EXERCISE PROMPT ::
Without changing a single word, restate the entries below.

DATA ::
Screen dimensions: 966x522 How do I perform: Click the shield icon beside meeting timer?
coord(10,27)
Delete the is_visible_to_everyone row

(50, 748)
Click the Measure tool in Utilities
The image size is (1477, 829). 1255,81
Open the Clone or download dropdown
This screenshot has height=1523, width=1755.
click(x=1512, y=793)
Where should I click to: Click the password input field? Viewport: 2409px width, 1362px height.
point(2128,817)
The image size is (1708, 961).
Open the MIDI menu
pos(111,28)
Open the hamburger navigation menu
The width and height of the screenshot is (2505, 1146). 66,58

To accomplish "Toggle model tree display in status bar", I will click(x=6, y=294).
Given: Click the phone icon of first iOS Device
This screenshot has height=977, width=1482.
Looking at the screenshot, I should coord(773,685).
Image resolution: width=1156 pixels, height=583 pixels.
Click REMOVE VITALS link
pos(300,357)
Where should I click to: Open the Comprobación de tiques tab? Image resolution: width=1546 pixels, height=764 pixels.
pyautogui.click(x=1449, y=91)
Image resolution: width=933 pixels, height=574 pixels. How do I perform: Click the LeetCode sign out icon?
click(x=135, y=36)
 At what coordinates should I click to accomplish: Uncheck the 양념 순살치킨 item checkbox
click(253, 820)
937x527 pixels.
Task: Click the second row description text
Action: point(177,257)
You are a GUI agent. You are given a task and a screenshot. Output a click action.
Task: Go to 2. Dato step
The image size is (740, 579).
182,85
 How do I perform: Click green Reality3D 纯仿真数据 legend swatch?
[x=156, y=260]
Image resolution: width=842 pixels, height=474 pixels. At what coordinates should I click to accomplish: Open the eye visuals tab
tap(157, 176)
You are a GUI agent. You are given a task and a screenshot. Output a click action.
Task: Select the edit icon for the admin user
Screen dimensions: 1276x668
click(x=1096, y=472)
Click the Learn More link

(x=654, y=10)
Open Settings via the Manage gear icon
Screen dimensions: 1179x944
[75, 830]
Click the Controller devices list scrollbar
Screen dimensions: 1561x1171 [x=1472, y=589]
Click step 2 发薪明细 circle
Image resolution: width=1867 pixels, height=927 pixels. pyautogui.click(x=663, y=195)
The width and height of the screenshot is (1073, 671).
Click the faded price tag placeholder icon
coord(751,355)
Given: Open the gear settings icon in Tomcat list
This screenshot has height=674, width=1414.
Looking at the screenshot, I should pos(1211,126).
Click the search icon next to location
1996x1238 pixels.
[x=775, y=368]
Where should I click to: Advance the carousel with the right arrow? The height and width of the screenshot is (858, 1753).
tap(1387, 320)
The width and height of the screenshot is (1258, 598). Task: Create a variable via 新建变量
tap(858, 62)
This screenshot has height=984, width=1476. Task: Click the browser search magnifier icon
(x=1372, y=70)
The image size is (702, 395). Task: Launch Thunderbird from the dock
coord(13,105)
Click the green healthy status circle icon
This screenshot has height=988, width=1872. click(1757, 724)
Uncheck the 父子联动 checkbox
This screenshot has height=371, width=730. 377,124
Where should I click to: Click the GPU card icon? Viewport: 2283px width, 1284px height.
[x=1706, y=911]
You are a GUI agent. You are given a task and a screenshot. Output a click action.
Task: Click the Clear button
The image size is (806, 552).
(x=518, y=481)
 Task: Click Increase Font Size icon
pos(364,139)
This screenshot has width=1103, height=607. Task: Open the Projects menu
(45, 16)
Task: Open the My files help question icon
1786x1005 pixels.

FINISHED EXERCISE ::
Screen dimensions: 966x522 How do I perform: Click the shield icon beside meeting timer?
coord(10,27)
Delete the is_visible_to_everyone row

(50, 748)
Click the Measure tool in Utilities
The image size is (1477, 829). 1255,81
Open the Clone or download dropdown
This screenshot has height=1523, width=1755.
click(x=1512, y=793)
Where should I click to: Click the password input field? Viewport: 2409px width, 1362px height.
point(2128,817)
The image size is (1708, 961).
Open the MIDI menu
pos(111,28)
Open the hamburger navigation menu
The width and height of the screenshot is (2505, 1146). 66,58

To accomplish "Toggle model tree display in status bar", I will click(x=6, y=294).
Given: Click the phone icon of first iOS Device
This screenshot has height=977, width=1482.
Looking at the screenshot, I should coord(773,685).
Image resolution: width=1156 pixels, height=583 pixels.
Click REMOVE VITALS link
pos(300,357)
Where should I click to: Open the Comprobación de tiques tab? Image resolution: width=1546 pixels, height=764 pixels.
pyautogui.click(x=1449, y=91)
Image resolution: width=933 pixels, height=574 pixels. How do I perform: Click the LeetCode sign out icon?
click(x=135, y=36)
 At what coordinates should I click to accomplish: Uncheck the 양념 순살치킨 item checkbox
click(253, 820)
937x527 pixels.
Task: Click the second row description text
Action: point(177,257)
You are a GUI agent. You are given a task and a screenshot. Output a click action.
Task: Go to 2. Dato step
The image size is (740, 579).
182,85
 How do I perform: Click green Reality3D 纯仿真数据 legend swatch?
[x=156, y=260]
Image resolution: width=842 pixels, height=474 pixels. At what coordinates should I click to accomplish: Open the eye visuals tab
tap(157, 176)
You are a GUI agent. You are given a task and a screenshot. Output a click action.
Task: Select the edit icon for the admin user
Screen dimensions: 1276x668
click(x=1096, y=472)
Click the Learn More link

(x=654, y=10)
Open Settings via the Manage gear icon
Screen dimensions: 1179x944
[75, 830]
Click the Controller devices list scrollbar
Screen dimensions: 1561x1171 [x=1472, y=589]
Click step 2 发薪明细 circle
Image resolution: width=1867 pixels, height=927 pixels. pyautogui.click(x=663, y=195)
The width and height of the screenshot is (1073, 671).
Click the faded price tag placeholder icon
coord(751,355)
Given: Open the gear settings icon in Tomcat list
This screenshot has height=674, width=1414.
Looking at the screenshot, I should pos(1211,126).
Click the search icon next to location
1996x1238 pixels.
[x=775, y=368]
Where should I click to: Advance the carousel with the right arrow? The height and width of the screenshot is (858, 1753).
tap(1387, 320)
The width and height of the screenshot is (1258, 598). Task: Create a variable via 新建变量
tap(858, 62)
This screenshot has height=984, width=1476. Task: Click the browser search magnifier icon
(x=1372, y=70)
The image size is (702, 395). Task: Launch Thunderbird from the dock
coord(13,105)
Click the green healthy status circle icon
This screenshot has height=988, width=1872. click(1757, 724)
Uncheck the 父子联动 checkbox
This screenshot has height=371, width=730. 377,124
Where should I click to: Click the GPU card icon? Viewport: 2283px width, 1284px height.
[x=1706, y=911]
You are a GUI agent. You are given a task and a screenshot. Output a click action.
Task: Click the Clear button
The image size is (806, 552).
(x=518, y=481)
 Task: Click Increase Font Size icon
pos(364,139)
This screenshot has width=1103, height=607. Task: Open the Projects menu
(45, 16)
Task: Open the My files help question icon
1786x1005 pixels.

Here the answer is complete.